Autor: Lesław  godzina: 16:15
" Ile razy mam powtarzać, ze jak kto nie wie ile sztuk broni potrzebuje, to niech nie występuje o pozwolenie na broń ?" Ryszard a powiedz mi dlaczego w czasie obowiązywania starej ustawy nie trzeba było określać ile chcę jednostek broni ??. Największym gniotem jest to że jako posiadacz pozwolenia na podstawie starej ustawy to jeśli nie chcę robić badań to sprzedaję jedną jednostkę i w jej miejsce kupuję drugą, czyli jestem normalnym obywatelem.

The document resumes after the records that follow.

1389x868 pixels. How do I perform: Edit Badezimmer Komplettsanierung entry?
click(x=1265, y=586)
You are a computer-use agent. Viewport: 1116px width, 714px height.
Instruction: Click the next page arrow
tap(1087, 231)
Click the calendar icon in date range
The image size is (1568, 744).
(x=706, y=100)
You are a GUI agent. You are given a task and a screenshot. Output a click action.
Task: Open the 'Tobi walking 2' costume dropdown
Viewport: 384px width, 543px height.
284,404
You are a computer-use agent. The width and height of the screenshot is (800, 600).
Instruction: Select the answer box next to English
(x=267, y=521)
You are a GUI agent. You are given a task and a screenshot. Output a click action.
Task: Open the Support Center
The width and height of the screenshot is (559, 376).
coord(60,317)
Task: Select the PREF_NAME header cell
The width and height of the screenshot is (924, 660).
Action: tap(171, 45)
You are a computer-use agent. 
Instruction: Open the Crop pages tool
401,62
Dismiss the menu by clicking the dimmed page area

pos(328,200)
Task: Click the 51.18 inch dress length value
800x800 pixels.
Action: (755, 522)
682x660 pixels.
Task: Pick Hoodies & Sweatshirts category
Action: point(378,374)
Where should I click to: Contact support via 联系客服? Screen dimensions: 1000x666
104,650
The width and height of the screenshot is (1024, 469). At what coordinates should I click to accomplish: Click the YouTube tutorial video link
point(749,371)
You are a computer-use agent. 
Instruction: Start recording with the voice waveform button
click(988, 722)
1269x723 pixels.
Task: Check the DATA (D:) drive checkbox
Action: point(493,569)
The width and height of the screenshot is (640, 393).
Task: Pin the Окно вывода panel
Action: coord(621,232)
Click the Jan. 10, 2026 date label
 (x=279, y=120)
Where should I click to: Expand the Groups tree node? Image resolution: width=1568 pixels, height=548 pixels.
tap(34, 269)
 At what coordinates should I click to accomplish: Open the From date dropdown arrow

Ale gdy do posiadanych ( bo przecież to WPA w chwili wejścia nowej ustawy określiło mi ile mogę mieć jednostek na podstawie już posiadanych) chcę dokupić następną jednostkę to muszę udowodnić że jestem godny posiadania broni wg nowej ustawy. Czyli tak naprawdę będę będę posiadał podwójne uprawnienia ( wg starej i nowej ustawy ). Są to uprawnienia wydawane w trybie decyzji administracyjnej, czyli takie same jak prawo jazdy. I teraz pytanie - KPA jest jedno, tryb wydawania i cofania decyzji jest taki sam, to dlaczego gdy zmienia się ustawę o ruchu drogowym przed zakupem następnego auta nie trzeba robić nowego prawa jazdy, lub sprzedać stare auto i dopiero potem kupić nowe ? Pytanie na które po raz kolejny nie dostałem od Ciebie odpowiedzi - proszę mi wskazać ( dokładnie z artykułu, punktu ) gdzie w "nowej" ustawie o broni i amunicji zapisane jest że posiadacze broni wydanej na podstawie "starej' ustawy muszą ( gdy występują o kolejną jednostkę broni ) przechodzić całą procedurę na równi z osobami ubiegającymi się o broń po raz pierwszy. A jeśli chodzi o ścisłość to sąd jest od tego żeby sprawdził i osądził czy prawo zostało właściwie zinterpretowane, organy sądownicze nie są od interpretacji, od tego są organy wykonawcze.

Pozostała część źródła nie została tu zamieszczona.